Now, usually I make it with carrots and peas because I'm a good Mom and I will do anything to make sure my family gets their vegetables every day. It just didn’t make sense to me to fix pot pie without the vegetables. It's like asking for an orange without vitamin C, eating a banana without the potassium,or drinking a milkshake without the vitamin D! Only a child would ask such a thing, and only a very negligent parent would grant such a request!
But yet, we often ask the same thing of God! "I want all the good things you have to offer God, all the blessings, but please hold the correction, hold the exhortation, and hold that spotlight of the Holy Spirit shining in my heart, because He might notice that I am weak and in need of vegetables!"

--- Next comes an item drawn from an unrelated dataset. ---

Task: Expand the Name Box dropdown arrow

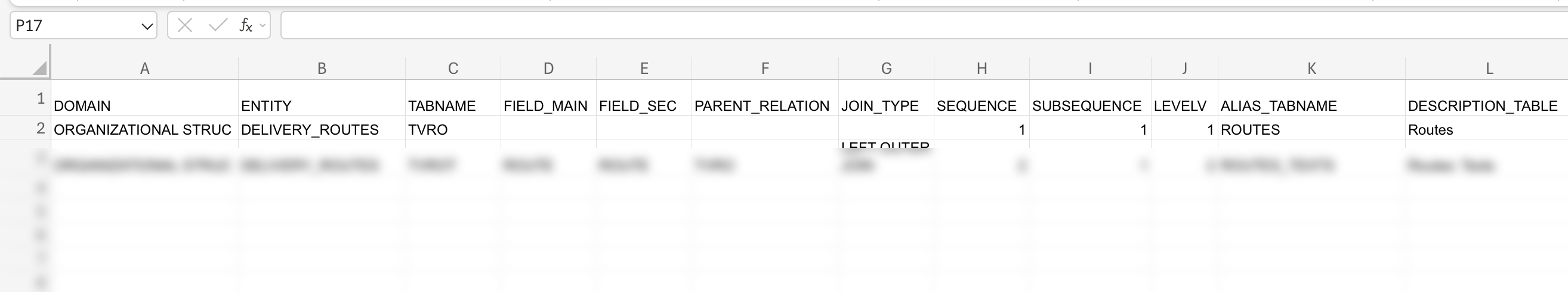Action: tap(147, 26)
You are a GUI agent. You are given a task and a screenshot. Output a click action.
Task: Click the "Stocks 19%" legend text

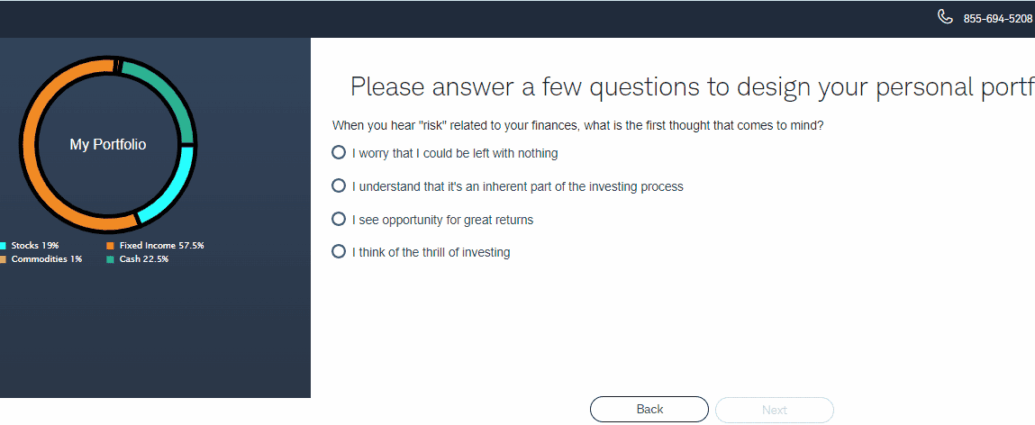click(x=35, y=245)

Why is it that we view the corrections of God like children regard peas in potpie? We know that we need them, that they are necessary for healthy maturation, and that without them, we will grow weak and sickly. Yet, we choose to ask only for and receive the things we desire from God, like He's some kind of celestial Santa Claus whose only interest is blessing me and making my life better!

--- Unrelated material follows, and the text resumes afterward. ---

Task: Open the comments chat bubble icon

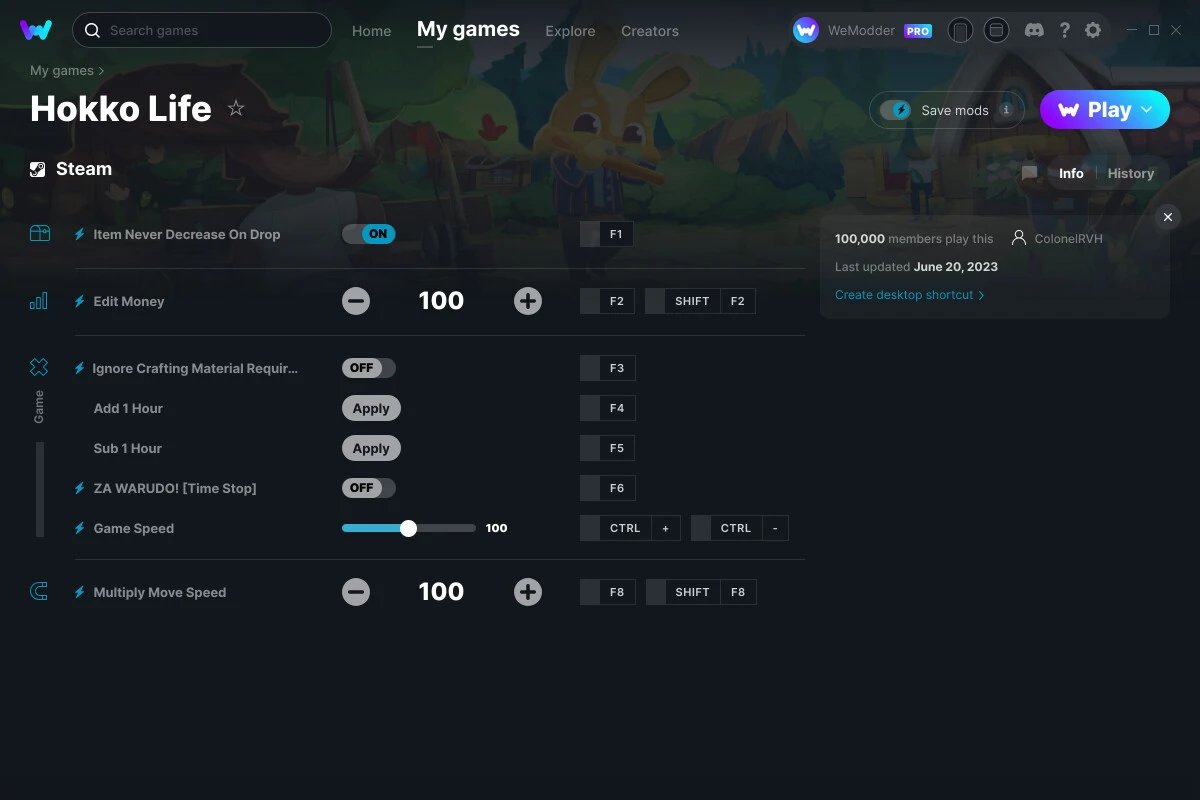Action: tap(1029, 173)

Of course, it is God’s interest to bless us and give a better life, but He knows that the only way that can happen is if we live according to his commands and eat from His table. So if I desire to avoid stunting my growth, spiritually speaking, I must receive all of God’s Word, peas and all!
I’ve noticed that my kids sometimes reject something before they even taste it because they don’t like the way it looks on the plate. When some Christians hear words like repentance or fear of the Lord, or discipline of the Lord, we turn up our noses at it and pass it on by while we remind God about all the good things we want Him to provide.

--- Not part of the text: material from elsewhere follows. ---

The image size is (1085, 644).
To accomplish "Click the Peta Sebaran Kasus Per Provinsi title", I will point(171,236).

Sometimes God will give us something in an unattractive package. Sometimes His correction comes from a messenger or in a way that we don’t find particularly palatable. But if we will “eat what is set before us” from the table that God spreads for us daily, we will grow into spiritual maturity. Jesus died so that we could have it all, health, blessing, and spirituality. His death and resurrection makes it possible to live above the world, conquer temptation, and reside in peace and joy. So the next time you belly up to the Lord’s table, eat of all that He has set there for you and eat it with joy, including the peas!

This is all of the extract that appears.